[Recorded data]
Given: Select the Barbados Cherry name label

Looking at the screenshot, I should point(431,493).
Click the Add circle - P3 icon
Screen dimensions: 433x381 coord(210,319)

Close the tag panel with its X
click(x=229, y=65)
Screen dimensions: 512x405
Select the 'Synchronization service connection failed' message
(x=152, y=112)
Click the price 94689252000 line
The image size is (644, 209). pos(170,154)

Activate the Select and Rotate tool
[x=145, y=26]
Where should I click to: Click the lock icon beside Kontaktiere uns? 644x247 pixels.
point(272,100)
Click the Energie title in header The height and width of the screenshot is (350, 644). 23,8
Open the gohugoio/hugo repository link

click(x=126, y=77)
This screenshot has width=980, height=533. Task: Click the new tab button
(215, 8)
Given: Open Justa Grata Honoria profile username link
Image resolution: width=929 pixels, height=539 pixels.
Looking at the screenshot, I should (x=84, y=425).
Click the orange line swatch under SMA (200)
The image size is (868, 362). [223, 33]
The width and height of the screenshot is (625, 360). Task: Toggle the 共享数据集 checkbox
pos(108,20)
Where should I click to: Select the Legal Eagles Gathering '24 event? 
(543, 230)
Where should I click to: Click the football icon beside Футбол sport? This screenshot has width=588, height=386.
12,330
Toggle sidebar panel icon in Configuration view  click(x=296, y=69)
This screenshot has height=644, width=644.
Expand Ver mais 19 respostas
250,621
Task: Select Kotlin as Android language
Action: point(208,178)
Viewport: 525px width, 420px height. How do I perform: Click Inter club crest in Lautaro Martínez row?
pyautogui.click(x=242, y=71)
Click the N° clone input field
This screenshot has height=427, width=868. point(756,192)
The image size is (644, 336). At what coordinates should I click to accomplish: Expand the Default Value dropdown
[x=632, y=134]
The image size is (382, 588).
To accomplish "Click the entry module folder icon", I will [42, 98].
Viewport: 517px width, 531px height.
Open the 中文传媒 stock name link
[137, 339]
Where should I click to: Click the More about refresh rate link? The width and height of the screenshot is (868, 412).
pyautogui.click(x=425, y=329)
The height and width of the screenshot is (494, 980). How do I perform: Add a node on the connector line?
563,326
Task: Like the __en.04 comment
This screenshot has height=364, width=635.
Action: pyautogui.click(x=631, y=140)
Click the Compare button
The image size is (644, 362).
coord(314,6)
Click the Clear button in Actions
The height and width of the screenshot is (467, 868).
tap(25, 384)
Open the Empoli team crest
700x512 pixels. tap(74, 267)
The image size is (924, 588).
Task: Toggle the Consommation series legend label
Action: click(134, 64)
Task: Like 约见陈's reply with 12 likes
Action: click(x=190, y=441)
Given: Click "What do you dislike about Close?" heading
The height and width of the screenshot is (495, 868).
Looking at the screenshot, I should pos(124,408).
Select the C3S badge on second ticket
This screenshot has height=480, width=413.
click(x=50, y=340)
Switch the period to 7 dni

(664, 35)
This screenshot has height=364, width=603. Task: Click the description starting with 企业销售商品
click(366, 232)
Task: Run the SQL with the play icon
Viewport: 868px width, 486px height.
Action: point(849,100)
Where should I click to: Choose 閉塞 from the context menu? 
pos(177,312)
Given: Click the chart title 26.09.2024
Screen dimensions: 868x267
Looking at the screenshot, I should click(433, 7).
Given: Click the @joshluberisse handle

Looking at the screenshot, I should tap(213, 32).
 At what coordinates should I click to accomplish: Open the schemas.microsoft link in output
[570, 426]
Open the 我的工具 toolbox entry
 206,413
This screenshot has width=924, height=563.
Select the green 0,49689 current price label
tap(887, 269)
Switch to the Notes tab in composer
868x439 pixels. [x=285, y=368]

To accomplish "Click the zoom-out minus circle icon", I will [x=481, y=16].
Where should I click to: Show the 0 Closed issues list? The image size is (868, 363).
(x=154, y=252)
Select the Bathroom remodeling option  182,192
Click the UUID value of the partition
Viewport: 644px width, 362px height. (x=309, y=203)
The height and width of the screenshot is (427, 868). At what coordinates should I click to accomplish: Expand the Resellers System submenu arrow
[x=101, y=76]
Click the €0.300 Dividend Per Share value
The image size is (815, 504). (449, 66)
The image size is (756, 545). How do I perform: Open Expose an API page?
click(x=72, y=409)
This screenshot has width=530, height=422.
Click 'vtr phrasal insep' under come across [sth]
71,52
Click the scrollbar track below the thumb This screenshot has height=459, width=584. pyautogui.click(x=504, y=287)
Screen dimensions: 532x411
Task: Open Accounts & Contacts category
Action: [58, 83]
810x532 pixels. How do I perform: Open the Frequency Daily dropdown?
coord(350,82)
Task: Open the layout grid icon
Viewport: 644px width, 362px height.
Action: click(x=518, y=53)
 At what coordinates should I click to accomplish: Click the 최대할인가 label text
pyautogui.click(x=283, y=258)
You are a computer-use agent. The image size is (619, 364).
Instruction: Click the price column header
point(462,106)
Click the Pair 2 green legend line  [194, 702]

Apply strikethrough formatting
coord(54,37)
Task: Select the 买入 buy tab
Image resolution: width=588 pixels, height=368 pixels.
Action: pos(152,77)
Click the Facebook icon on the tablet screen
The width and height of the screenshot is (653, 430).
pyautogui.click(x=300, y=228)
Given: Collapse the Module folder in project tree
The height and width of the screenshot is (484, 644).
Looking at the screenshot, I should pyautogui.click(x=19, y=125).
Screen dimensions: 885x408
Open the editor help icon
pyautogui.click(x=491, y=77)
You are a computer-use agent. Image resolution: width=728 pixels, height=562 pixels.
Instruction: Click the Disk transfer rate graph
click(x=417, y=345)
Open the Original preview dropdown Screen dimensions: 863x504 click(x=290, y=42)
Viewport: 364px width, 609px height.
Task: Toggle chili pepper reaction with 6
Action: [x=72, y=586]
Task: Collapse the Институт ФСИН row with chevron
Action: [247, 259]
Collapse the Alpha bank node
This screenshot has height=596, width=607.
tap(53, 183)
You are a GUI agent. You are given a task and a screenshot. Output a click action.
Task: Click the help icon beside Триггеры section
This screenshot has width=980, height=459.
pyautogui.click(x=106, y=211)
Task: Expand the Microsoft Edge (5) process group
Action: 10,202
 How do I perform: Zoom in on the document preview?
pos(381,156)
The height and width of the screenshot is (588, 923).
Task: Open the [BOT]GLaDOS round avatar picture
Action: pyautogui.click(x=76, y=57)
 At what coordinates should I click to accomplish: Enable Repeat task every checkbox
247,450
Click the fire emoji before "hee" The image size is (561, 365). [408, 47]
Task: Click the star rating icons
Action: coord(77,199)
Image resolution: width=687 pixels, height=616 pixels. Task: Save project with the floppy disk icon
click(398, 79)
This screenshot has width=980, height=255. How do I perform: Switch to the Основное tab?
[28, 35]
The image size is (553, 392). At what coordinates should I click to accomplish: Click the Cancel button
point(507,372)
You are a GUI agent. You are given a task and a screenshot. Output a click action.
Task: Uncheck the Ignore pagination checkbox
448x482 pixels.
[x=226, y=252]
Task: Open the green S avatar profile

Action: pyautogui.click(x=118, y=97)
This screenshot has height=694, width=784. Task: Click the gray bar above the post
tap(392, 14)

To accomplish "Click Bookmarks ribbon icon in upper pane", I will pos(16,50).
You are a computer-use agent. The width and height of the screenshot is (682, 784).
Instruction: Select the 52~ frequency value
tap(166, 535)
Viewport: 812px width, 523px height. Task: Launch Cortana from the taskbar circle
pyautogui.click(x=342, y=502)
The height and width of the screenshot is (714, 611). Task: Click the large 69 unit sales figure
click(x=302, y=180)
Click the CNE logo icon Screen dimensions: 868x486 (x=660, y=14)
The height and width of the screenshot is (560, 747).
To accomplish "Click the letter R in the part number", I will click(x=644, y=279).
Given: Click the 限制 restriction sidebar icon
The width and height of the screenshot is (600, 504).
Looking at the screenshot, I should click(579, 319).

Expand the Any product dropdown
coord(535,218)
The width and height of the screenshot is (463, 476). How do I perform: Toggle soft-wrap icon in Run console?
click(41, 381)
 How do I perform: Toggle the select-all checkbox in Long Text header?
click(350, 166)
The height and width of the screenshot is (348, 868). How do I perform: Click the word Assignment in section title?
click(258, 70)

**Your instructions**
State only how many lines above contain "will".

**Solution to the problem**
4